** Requirement 1 **
Translate this sentence from the Ahanve excerpt into Spanish: "Straw is skilfully woven to produce mats."
** Requirement 2 **
Please reproduce the Ahanve excerpt starting at "A variety of" and ending at "they do today.".
** Requirement 3 **
In the Ahanve excerpt, why are mats made from T. domingensis less durable?

** Extract **
————
The decrease in the occurrence of salt residues is an indication that salt production was probably discontinued. Considering the importance of salt, indigenous production would have been discouraged particularly where a cheaper and less laborious alternative existed. Oral traditions stated that an embargo was placed on indigenous salt production to allow for massive importation of European salt. Consequently, imported salt took precedence over locally made products as it does today. Due to the abandonment of salt production, this aspect of the people's material culture is almost lost as the trade is rarely practised today. In fact, only a very few elderly persons can replicate the indigenous salt production technique.

The saltwater fern, Acrostichum aureum, is regarded as a highly medicinal plant in Ahanve. The roots are considered poisonous, hence are not consumed. However, concoctions from the roots are used as ointment for newborn babies. Acrostichum aureum is also used by the people to treat skin infections and severe stomach ache. The analgesic and anti-inflammatory properties of Acrostichum aureum have been confirmed by Khan et al. (2013) and Hossain et al. (2011) respectively. It is remarkable that the people recognised the medicinal values of this fern, a relict of the once-diverse mangrove swamp forest.

A variety of brooms and mats are common in Ahanve today. They are manufactured from the stems (straw) of Typha australis and T. domingensis. Stems of these aquatic plants are harvested and dried. For brooms, the strands are bound together at one end and used for sweeping. Straw is skilfully woven to produce mats. Those made from T. australis are preferred because the strands are finer, slimmer and are considered to be more beautiful and pleasing to the eye. In addition, T. domingensis retains moisture; the mats produced with it are thus less durable. The ethnobotanical uses of aquatic plants enumerated above such as Acrostichum aureum, Typha australis and T. domingensis still continue. It is probable that ancient Ahanve people used these plants, i.e. Typha and Acrostichum, for similar purposes in the past as they do today.
————
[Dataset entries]
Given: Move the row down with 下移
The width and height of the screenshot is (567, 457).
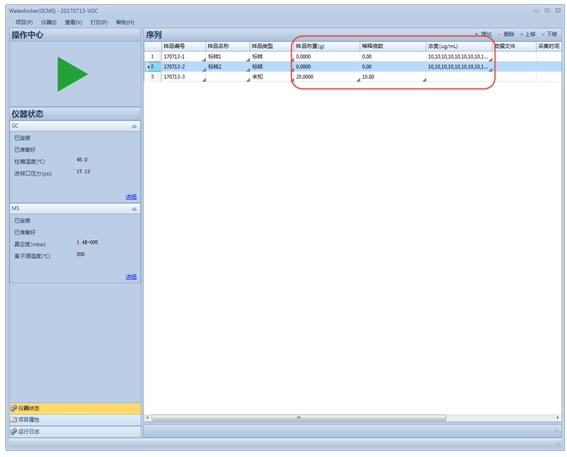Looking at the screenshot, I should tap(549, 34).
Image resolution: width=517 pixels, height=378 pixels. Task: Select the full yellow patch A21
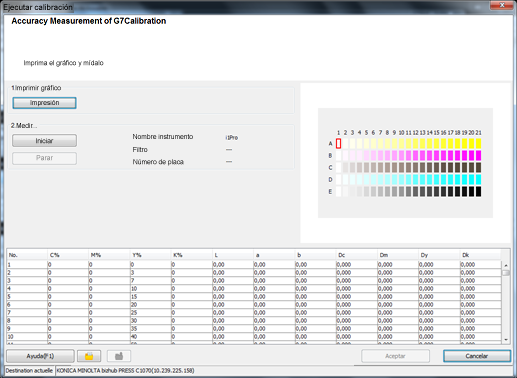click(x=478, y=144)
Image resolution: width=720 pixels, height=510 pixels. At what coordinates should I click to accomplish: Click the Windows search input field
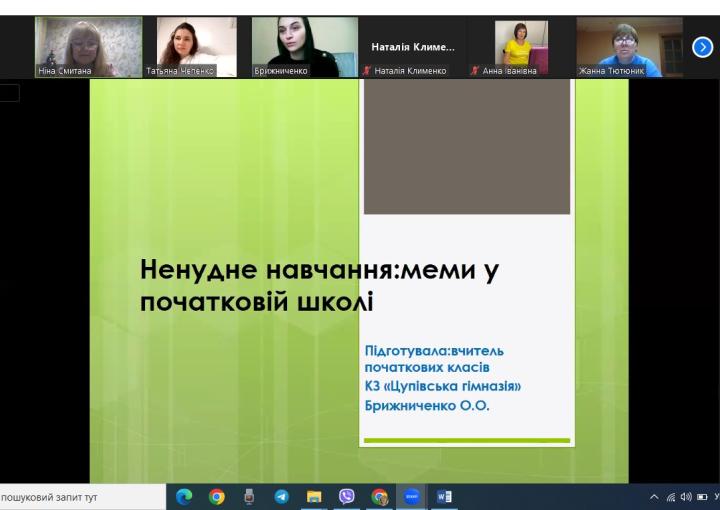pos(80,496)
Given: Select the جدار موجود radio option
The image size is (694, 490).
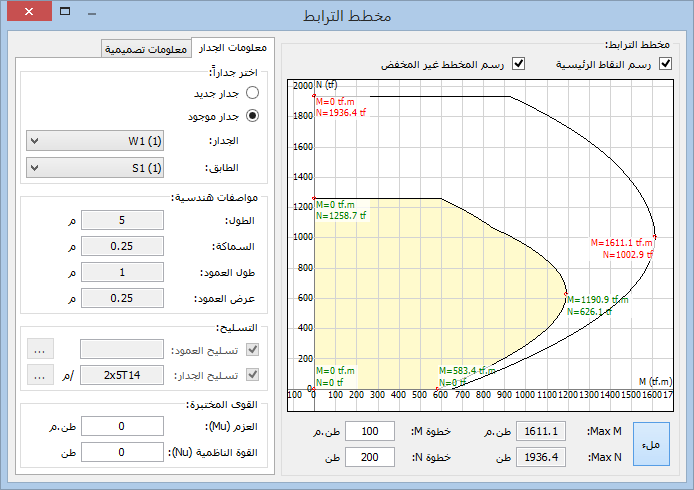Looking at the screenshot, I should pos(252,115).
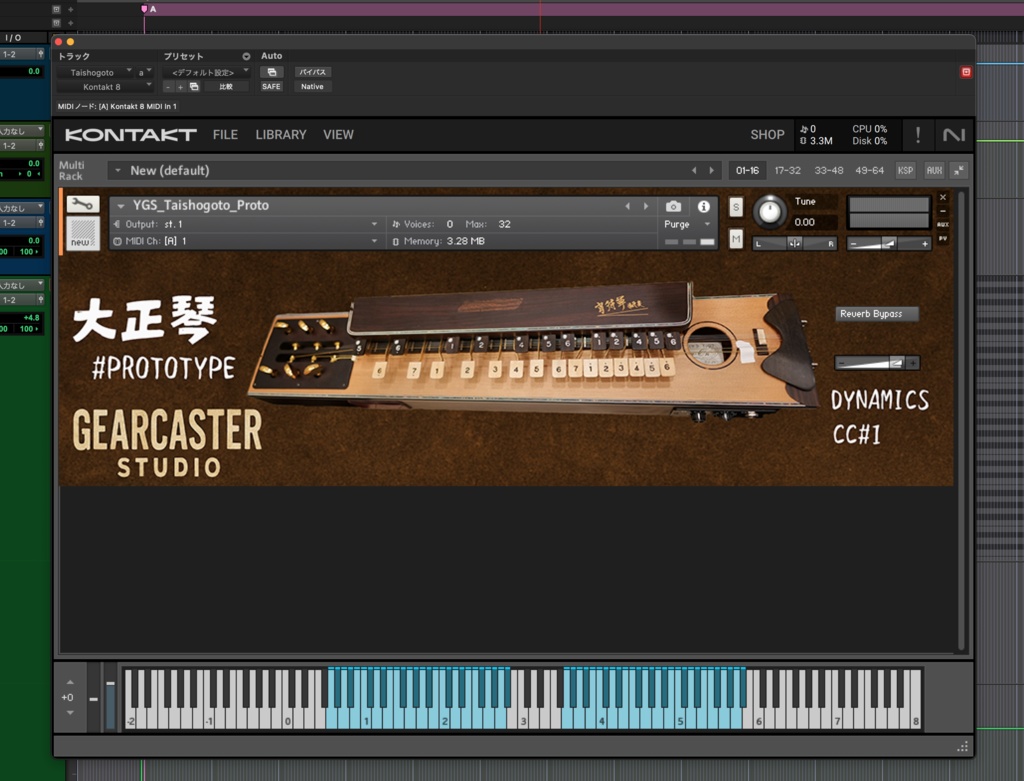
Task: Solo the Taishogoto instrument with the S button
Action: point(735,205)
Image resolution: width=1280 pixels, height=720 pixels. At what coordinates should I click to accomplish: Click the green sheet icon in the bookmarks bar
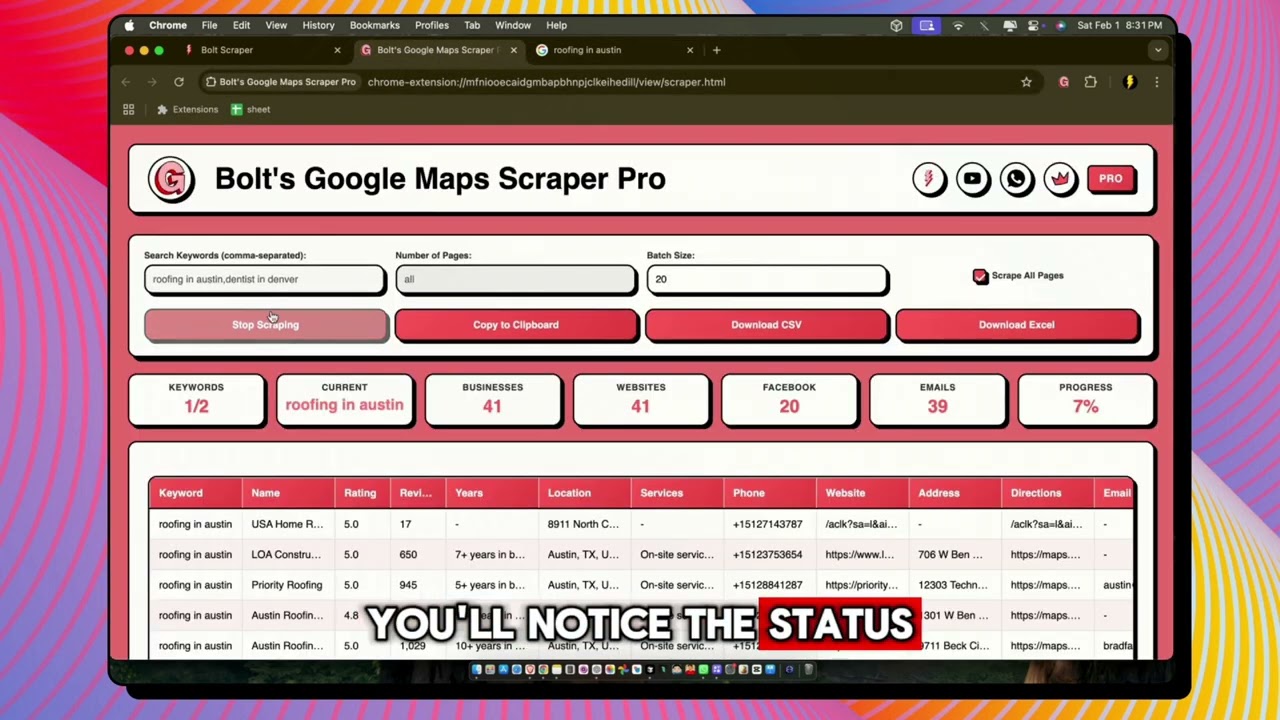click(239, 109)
————
** Exercise output 1 **
La paja se teje hábilmente para producir esteras.

** Exercise output 2 **
A variety of brooms and mats are common in Ahanve today. They are manufactured from the stems (straw) of Typha australis and T. domingensis. Stems of these aquatic plants are harvested and dried. For brooms, the strands are bound together at one end and used for sweeping. Straw is skilfully woven to produce mats. Those made from T. australis are preferred because the strands are finer, slimmer and are considered to be more beautiful and pleasing to the eye. In addition, T. domingensis retains moisture; the mats produced with it are thus less durable. The ethnobotanical uses of aquatic plants enumerated above such as Acrostichum aureum, Typha australis and T. domingensis still continue. It is probable that ancient Ahanve people used these plants, i.e. Typha and Acrostichum, for similar purposes in the past as they do today.

** Exercise output 3 **
T. domingensis retains moisture.